A new handgun has reignited the debate over which type of bullet is best: small and fast, or big, heavy, and therefore, slower. The MP7 personal defense weapon (PDW) seems to embody the small and fast paradigm. Devised by Heckler & Koch Inc., (www.hecklerkoch-usa.com), it fires a 4.6 30-mm round (equivalent to .18 caliber) weighing about 26 grains. It leaves the muzzle at 2,461 fps and has a maximum effective range of 200 m, according to H&K. But the arms maker also manufacturers a submachine gun, the UMP45, that falls firmly in the other school. The gun fires 230-grain .45-caliber bullets that leave the muzzle at 853 fps. Each side has points in its favor. But is one bullet really best?
Some weapon experts insist bigger bullets are better because they are more likely to hit a vital organ, the central nervous system, or a large bone, and bring an opponent to a halt. They also say the greater mass of the bullet lets it carry more kinetic energy and momentum, other factors in downing an opponent. Just comparing cross sections, a .45-caliber round creates a 0.16-in.2 hole, while the .18 caliber round leaves just a 0.025-in.2 hole.
The difference becomes greater with soft and hollow-point rounds that expand inside the target. "That's why police in the U.S. use controlled expansion ammo," says Neil Burchel, leader of the Army's Medium Machine Gun team within TACOM, Rock Island, Ill. "They dump all their energy in the target and don't overpenetrate or harm people on the other side of the target."
A .45 hollow-point can expand to 0.5 in.2, while PDW rounds don't expand at all. This means a .45 round destroys up to 20 times as much tissue as a .18 PDW bullet.
Frangible rounds that burst apart inside the target provide the ultimate stopping power and tissue destruction, but are outlawed by the Geneva Convention.
The main reason for faster, therefore lighter, bullets is to overcome body armor, which has become commonplace in modern armies. "A Kevlar vest will stop most older small-arms rounds," says Burchel. "But you can take an ice pick and drive it right through the vest. Turns out, the smaller and faster the round is, the better its chances of defeating Kevlar, titanium sheets, or even homogenous armor on tanks. That's why modern antitank rounds are long-rod penetrators. They are very thin, travel extremely fast, and go through tank armor like it's butter."
The MP7 round, for example, was designed in conjunction with the weapon to defeat the NATO's Crisat test target, 20 layers of Kevlar covered with 1.6-mm titanium plate. Crisat simulates Soviet-style body armor. And indeed, the MP7 4.6-mm steelball round goes through a Crisat target at 100 m, and defeats two such targets at 50 m. H&K provides other types of ammo for the MP7, including blanks, tracers, frangibles, and low-cost training rounds.
Another factor in going to lighter bullets is to reduce recoil and make the entire gun lighter and less bulky, which should make the weapon more accurate. After all, it doesn't matter what kind of bullets are fired if they don't hit the target.
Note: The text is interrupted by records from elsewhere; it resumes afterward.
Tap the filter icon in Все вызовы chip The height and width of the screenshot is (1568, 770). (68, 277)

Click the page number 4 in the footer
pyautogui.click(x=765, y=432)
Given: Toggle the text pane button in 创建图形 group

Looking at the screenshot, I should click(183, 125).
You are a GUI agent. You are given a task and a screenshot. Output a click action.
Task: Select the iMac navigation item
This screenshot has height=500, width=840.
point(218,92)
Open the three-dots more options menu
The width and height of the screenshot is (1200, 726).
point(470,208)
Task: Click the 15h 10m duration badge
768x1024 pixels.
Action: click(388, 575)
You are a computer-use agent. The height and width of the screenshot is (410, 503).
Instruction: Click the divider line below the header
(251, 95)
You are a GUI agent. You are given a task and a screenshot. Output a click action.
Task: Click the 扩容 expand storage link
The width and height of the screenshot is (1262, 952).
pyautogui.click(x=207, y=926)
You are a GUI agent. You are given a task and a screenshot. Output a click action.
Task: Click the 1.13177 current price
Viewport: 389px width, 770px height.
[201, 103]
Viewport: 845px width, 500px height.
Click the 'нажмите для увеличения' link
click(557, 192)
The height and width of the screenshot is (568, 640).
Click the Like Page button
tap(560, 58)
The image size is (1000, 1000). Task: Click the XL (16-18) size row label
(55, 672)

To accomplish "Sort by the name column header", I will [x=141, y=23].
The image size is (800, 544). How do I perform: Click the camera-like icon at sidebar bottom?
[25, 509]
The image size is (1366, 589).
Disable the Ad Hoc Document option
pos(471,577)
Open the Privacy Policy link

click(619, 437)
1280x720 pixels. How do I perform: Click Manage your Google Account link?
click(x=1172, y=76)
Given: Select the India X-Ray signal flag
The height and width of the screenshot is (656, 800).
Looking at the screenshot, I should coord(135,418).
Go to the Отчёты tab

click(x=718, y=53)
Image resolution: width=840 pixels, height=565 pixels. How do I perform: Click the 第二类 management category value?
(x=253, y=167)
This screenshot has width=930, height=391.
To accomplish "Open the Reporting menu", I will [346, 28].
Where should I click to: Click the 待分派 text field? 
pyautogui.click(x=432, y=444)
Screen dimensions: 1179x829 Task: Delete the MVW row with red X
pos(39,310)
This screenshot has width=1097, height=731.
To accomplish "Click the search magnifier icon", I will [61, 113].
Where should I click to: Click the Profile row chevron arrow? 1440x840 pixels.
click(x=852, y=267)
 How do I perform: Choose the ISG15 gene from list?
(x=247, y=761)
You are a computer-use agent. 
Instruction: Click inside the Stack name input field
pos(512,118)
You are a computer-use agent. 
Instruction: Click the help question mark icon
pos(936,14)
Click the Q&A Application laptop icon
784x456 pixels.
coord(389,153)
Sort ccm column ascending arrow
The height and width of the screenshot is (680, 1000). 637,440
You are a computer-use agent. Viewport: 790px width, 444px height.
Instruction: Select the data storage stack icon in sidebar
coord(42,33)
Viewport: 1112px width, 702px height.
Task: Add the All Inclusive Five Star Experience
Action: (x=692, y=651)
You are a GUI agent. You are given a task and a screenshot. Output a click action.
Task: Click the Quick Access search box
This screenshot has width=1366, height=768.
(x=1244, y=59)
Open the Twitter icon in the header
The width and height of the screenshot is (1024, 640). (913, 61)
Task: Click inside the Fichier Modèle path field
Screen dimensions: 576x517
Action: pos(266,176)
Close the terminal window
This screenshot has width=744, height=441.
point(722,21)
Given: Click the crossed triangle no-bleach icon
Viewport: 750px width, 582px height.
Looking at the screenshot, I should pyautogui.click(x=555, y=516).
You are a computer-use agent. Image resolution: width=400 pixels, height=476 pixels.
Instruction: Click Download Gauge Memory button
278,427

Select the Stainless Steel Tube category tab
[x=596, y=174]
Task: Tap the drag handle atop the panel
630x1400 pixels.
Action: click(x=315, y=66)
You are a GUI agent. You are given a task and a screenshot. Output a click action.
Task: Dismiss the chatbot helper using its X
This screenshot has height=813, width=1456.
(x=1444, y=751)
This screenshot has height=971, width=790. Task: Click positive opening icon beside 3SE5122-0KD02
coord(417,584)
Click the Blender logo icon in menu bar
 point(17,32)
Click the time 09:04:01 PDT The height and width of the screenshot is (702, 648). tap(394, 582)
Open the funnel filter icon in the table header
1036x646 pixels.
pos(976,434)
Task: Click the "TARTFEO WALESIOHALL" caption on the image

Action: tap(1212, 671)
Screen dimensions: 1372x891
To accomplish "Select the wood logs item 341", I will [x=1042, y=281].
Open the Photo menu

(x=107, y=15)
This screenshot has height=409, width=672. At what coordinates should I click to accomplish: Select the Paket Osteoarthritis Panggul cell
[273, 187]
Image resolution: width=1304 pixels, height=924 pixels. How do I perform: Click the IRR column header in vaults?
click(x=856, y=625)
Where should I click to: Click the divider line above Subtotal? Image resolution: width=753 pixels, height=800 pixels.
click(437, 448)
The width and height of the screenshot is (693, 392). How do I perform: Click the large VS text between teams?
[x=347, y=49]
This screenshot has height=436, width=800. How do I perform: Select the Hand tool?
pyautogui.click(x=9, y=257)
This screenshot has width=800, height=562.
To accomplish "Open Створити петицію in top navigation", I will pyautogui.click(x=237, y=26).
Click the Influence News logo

Recoil on the MP7 is 50% that of a 9-mm NATO round, and the folding stock allows shoulder-firing it like a rifle, which also improves accuracy. And the weapon sports a 7-in. barrel, longer than those on most other handguns. Longer barrels translate into more accurate, consistent shooting. The gun is also lighter and easier to carry in a holster than other handguns and pistols, so a person is more likely to carry it while doing other duties.
WHAT'S THE TARGET?
In the end, it's the target and situation that determines the best bullet or gun. Will action be at close quarters or will targets be hundreds of meters away? Will dedicated warriors fire weapons or will ancillary support staff with little weapons training? And are targets wearing flak jackets and helmets or ordinary clothing?
"If you are shooting at a soft target, such as Taliban who don't wear bullet-proof vests, small, high-velocity rounds will give you over-penetration," says Burchell. "You may put a tiny hole in the person, but if you don't strike something vital, that person will continue fighting.
"There have forever been arguments among firearm enthusiasts about whether a 9-mm round is better than a .45," says Burchell. "Newer rounds that are smaller but faster, it seems, will continue that debate."